Cachexia occurs most often in advanced cancers of the lung, pancreas, colon and skin. But it may also happen with other cancer types, including head and neck, ovarian, and liver cancers. Although cachexia is commonly associated with cancer, it also occurs in people with other advanced chronic diseases, including heart failure and chronic obstructive pulmonary disease (COPD).

The Food and Drug Administration has not approved any medications to treat cachexia. But in 2023, the American Society of Clinical Oncology (ASCO) issued an update to its cachexia management guideline that suggested low doses of the antipsychotic drug Zyprexa (olanzapine) to increase appetite in adults with advanced cancer. For those who can’t tolerate Zyprexa, the ASCO report says that it is safe to try a short course of certain steroids.

The outlook for cachexia treatment improved more with the publication of a randomized phase II clinical trial that found patients who received the experimental drug ponsegromab at any dose gained weight. The study, which appeared Sept. 14, 2024, in the New England Journal of Medicine, tested the drug at three different doses and against a placebo.

The double-blind study included 187 people with pancreatic, colorectal or non-small cell lung cancer who had cachexia, as well as elevated blood levels of the hormone growth differentiation factor 15 (GDF-15), which has been linked to the condition. Each patient received an injection of ponsegromab or a placebo every four weeks for a total of three doses. At the end of 12 weeks, investigators compared participants’ current and baseline weights. They also measured participants’ changes in appetite, cachexia symptoms and physical activity.

Patients who received 400 mg of ponsegromab gained the most weight: 6.2 pounds.
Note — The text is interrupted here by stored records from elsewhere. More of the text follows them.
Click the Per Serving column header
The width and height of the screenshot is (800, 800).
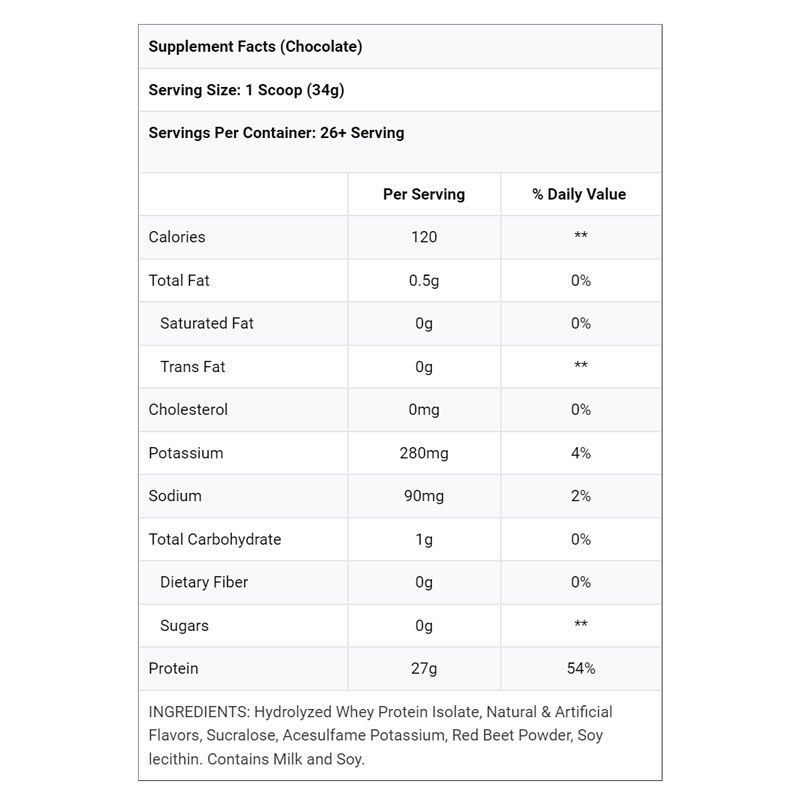click(x=424, y=194)
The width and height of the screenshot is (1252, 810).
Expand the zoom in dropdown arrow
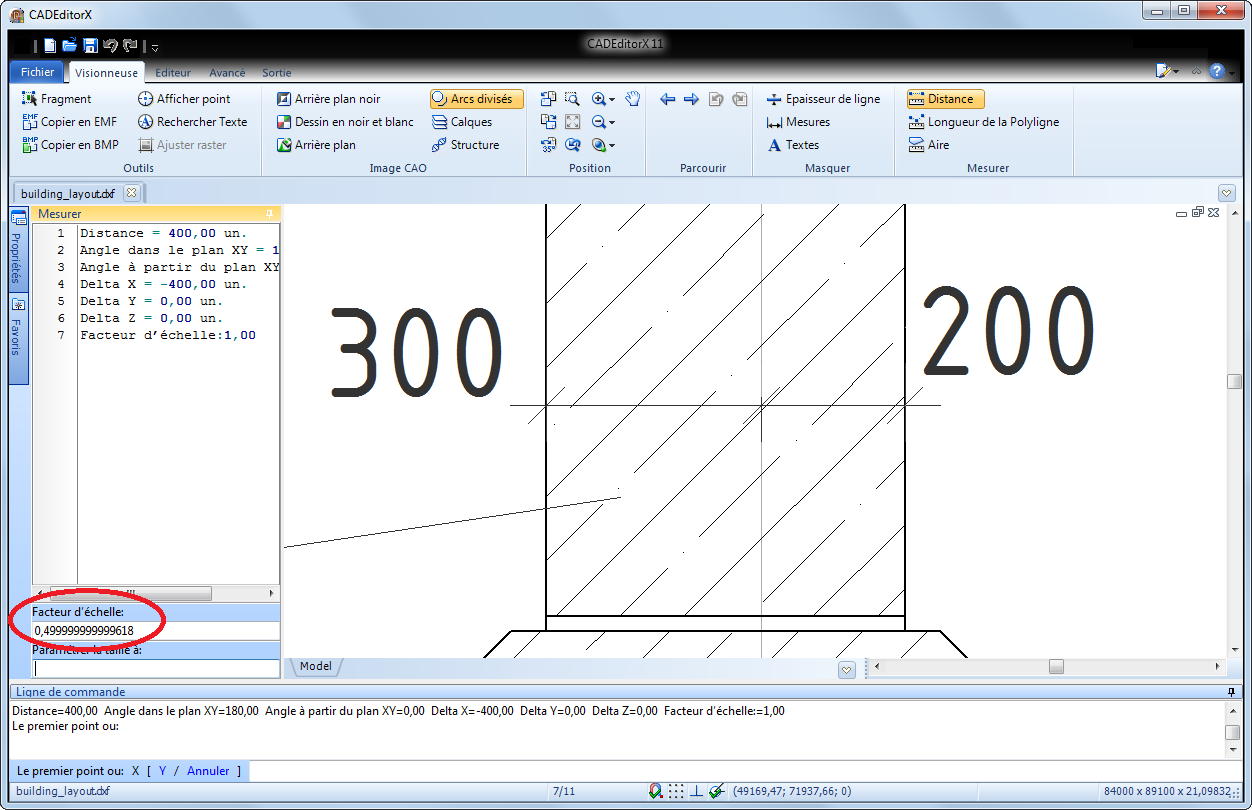click(x=612, y=100)
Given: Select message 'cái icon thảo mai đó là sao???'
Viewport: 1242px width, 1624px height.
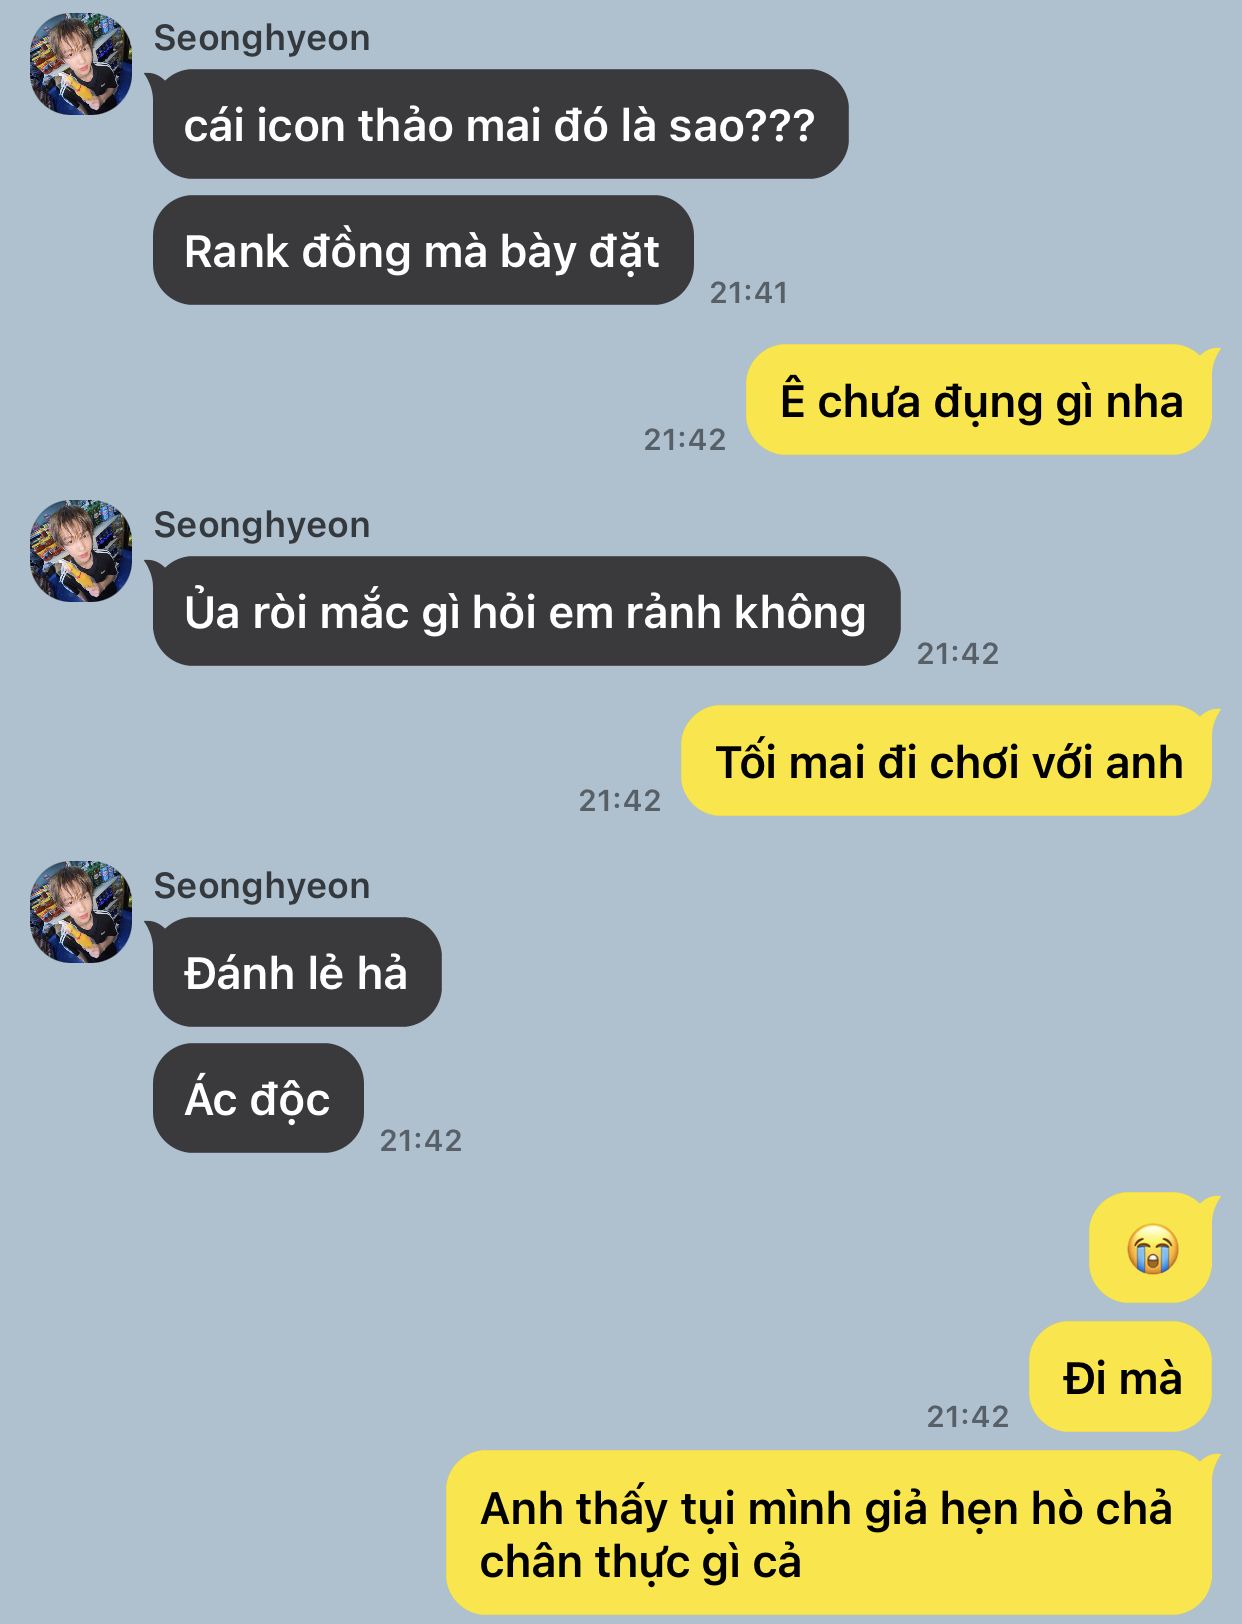Looking at the screenshot, I should click(499, 125).
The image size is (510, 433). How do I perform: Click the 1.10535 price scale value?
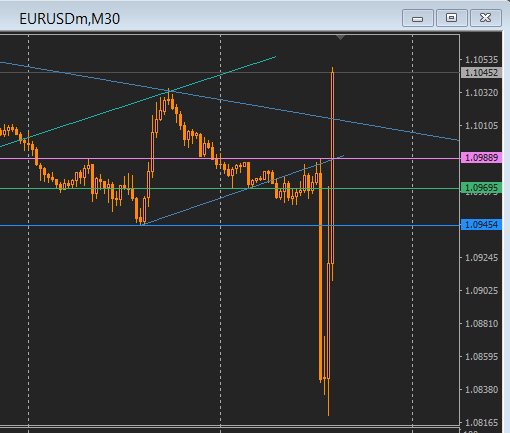(x=481, y=60)
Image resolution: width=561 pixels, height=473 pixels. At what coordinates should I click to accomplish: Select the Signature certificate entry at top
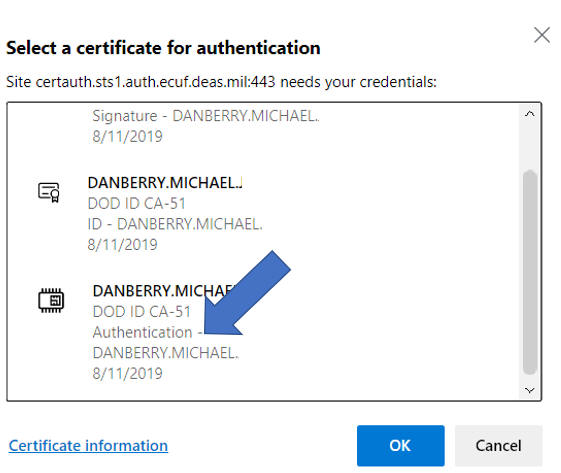(x=205, y=126)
People who received 200 mg gained 4.2 pounds, while those in the 100-mg ponsegromab group gained 2.7 pounds.

“At 400 mg, the highest dose evaluated, we saw improvements from baseline in appetite and cachexia symptoms, physical activity and muscle mass, compared to patients in the placebo group,” says John Groarke, the study’s lead author and a researcher in the Pfizer Internal Medicine Research Unit. (The study was supported by Pfizer, which manufactures ponsegromab.) “These results point to the potential for ponsegromab as a novel targeted therapy to address unmet medical need of patients with cancer and cachexia.”

Ponsegromab was generally considered safe and well tolerated at all dose levels, according to Groarke. The most common adverse events in all groups were diarrhea, cancer progression, anemia and low potassium.

Smith, who was not involved with the study, called the results “striking,” adding that 6 pounds is a significant gain for patients with cachexia. “Appetite and quality of life increased during the study, and patients’ activity increased by 72 minutes per day,” he says. “That’s time the person could be sitting at the dinner table with their family, getting some light exercise or doing something else meaningful they enjoy.”

Every trial participant was tested for elevated levels of GDF-15, allowing researchers to study how well the drug worked at inhibiting this hormone. The results showed the drug blocked GDF-15 throughout the body. “These results provide the first demonstration that GDF-15 is a common driver of cachexia across different malignant solid tumors, thereby establishing GDF-15 as a therapeutic target,” says Groarke.

Smith calls this finding a breakthrough in scientific knowledge and patient care. “We have suspected for years that GDF-15 causes cachexia, and now we can finally identify it as one of the primary mediators of weight loss and loss of appetite,” Smith says. “By showing that GDF-15 is intimately involved in anorexia and cachexia, it opens the door to a wide variety of potential targets for new drugs.”

As a co-author of the ASCO cachexia guideline, Smith has studied the data closely. “I’ve been a big fan of Zyprexa as an appetite stimulant, but it doesn’t increase muscle mass,” he says. “Ponsegromab now shows it does both. That is a significant benefit in a serious condition.”